There’s been a lot of buzzing on the theater chat sites about the current New Group production “Burning,” running on Theater Row, because of its unusually frank treatment of sex.
Thomas Bradshaw’s play has the heft of an epic — similar in style and content to “Angels in America” — about race, art and the theater world. The story covers multiple decades in the lives of its large cast of characters and is set in both New York City and Berlin.
The nearly three-hour piece is staged with cinematic fluidity by Scott Elliott — the artistic director of The New Group — and the 13-actor cast delivers strong performances, but the show runs into trouble during the frequent and very explicit sex scenes.

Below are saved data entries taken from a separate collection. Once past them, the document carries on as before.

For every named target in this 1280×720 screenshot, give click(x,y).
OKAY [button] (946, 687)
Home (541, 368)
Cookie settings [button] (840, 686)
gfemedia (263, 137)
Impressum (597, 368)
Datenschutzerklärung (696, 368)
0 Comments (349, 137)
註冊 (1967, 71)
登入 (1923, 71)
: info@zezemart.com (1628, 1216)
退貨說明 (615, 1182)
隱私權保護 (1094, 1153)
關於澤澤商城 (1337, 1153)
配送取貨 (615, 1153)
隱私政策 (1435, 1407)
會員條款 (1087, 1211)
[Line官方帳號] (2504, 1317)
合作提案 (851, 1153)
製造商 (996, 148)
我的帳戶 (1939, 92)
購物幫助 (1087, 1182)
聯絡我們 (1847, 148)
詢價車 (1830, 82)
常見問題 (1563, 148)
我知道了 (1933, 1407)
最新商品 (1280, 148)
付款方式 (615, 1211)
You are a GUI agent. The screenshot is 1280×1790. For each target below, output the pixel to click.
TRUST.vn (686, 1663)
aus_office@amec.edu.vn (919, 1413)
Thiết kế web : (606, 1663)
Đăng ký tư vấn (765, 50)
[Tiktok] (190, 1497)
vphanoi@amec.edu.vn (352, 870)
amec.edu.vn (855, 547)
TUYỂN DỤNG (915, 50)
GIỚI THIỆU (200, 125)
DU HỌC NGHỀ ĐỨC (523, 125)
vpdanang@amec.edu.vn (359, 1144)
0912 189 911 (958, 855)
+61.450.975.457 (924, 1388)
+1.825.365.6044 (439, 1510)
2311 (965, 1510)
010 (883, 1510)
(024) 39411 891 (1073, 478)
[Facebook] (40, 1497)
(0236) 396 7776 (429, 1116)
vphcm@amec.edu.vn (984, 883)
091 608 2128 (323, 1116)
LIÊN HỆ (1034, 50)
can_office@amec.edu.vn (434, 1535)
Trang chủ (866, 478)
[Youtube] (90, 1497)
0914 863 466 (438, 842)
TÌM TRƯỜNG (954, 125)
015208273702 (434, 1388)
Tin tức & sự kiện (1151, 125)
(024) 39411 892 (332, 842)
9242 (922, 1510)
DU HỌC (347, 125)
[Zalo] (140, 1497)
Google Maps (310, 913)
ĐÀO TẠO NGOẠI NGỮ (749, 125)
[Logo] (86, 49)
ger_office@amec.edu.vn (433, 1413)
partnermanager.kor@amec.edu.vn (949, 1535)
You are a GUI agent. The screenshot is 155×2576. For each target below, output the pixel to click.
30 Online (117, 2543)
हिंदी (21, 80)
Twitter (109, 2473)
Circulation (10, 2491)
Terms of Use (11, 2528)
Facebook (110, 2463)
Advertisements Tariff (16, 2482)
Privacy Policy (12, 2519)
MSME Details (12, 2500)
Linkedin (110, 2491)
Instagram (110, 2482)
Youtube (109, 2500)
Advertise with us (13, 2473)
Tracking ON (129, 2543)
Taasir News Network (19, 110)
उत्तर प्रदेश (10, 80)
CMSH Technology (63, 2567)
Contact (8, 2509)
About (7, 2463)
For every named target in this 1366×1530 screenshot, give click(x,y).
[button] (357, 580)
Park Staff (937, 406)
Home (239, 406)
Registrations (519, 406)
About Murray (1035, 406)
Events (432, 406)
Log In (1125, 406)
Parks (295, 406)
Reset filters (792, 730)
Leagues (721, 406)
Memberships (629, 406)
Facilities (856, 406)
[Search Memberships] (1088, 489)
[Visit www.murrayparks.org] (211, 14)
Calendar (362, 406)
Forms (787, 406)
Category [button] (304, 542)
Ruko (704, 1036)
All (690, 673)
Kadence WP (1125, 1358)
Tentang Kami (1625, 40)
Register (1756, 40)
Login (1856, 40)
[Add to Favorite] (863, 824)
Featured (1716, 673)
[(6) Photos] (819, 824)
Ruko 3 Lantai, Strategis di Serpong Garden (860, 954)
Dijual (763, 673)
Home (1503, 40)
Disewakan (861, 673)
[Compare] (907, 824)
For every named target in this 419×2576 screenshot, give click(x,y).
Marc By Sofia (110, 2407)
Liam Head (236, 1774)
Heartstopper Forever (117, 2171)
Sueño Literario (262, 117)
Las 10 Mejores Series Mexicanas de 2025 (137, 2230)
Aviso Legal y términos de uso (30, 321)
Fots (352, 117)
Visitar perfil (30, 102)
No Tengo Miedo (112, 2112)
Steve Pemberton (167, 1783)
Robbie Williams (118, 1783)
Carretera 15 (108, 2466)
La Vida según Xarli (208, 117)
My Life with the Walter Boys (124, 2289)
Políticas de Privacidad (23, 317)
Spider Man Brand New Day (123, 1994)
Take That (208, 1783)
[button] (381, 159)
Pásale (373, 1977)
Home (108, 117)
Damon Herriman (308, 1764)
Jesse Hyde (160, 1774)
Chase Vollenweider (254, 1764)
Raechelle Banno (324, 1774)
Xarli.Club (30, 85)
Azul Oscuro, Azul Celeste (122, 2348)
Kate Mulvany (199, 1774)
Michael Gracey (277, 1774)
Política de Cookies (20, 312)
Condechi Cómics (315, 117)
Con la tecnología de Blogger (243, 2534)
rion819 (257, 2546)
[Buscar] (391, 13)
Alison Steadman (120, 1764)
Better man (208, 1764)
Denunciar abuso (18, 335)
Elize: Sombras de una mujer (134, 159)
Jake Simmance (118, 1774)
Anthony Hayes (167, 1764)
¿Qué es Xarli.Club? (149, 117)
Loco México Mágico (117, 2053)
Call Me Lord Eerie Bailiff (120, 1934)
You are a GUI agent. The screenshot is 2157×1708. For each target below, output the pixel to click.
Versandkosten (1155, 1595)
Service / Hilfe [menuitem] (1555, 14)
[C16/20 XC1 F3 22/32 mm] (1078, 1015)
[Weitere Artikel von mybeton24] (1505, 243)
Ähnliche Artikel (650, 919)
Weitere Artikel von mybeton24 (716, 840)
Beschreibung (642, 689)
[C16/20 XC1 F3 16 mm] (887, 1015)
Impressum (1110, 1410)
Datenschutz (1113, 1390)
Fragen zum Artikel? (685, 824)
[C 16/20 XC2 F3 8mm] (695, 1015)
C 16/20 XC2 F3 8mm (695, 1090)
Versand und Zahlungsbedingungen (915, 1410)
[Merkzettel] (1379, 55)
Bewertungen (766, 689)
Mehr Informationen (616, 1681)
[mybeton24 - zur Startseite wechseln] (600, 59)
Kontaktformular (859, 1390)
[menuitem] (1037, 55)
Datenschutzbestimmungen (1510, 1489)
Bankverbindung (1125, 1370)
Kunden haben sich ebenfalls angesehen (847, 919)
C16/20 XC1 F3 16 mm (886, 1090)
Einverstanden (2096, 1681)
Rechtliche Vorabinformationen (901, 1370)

Nudity is nothing new in the theater, of course, but Bradshaw and Elliott not only strip the actors, they put them through long scenes meant to depict actual sexual encounters.
Straight and gay — and kinky — sex scenes are presented in a small off-
Broadway house, amplifying the discomfort level of the audience and making us all too aware that the sex is not quite real.
It wasn’t the nudity and the grinding away that bothered me, but the placement of good actors in scenes that must be terribly embarrassing to act out night after night.
After working so hard for the first third of “Burning” to convince us that they are Bradshaw’s interesting array of New York actors and painters (and gallery workers and neo-Nazis in Berlin), the performers are brought down to earth by sex scenes that throw us out of the play and make us all too aware of the actors’ bodies and the erotic contortions they are pretending to go through.
Mainstream movies have never figured out a non-porn way to present explicit sex — with the sole exception of John Cameron Mitchell’s “Shortbus” — but it is even more difficult to present the illusion of sexual contact in a stage play where we are much more aware of the reality of the actors in front of us than we are in a movie.
Ellis and Bradshaw are not dealing in sleaze here — the play is full of interesting characters and provocative ideas — but their experiment in presenting sex on stage is a sad failure.
Theoretically, explicit sex should not be the exclusive province of pornographers, but no one (other than Mitchell in his indie movie) seems to be able put it on a stage or in a movie without wrecking the theatrical illusion of the non-sexual scenes.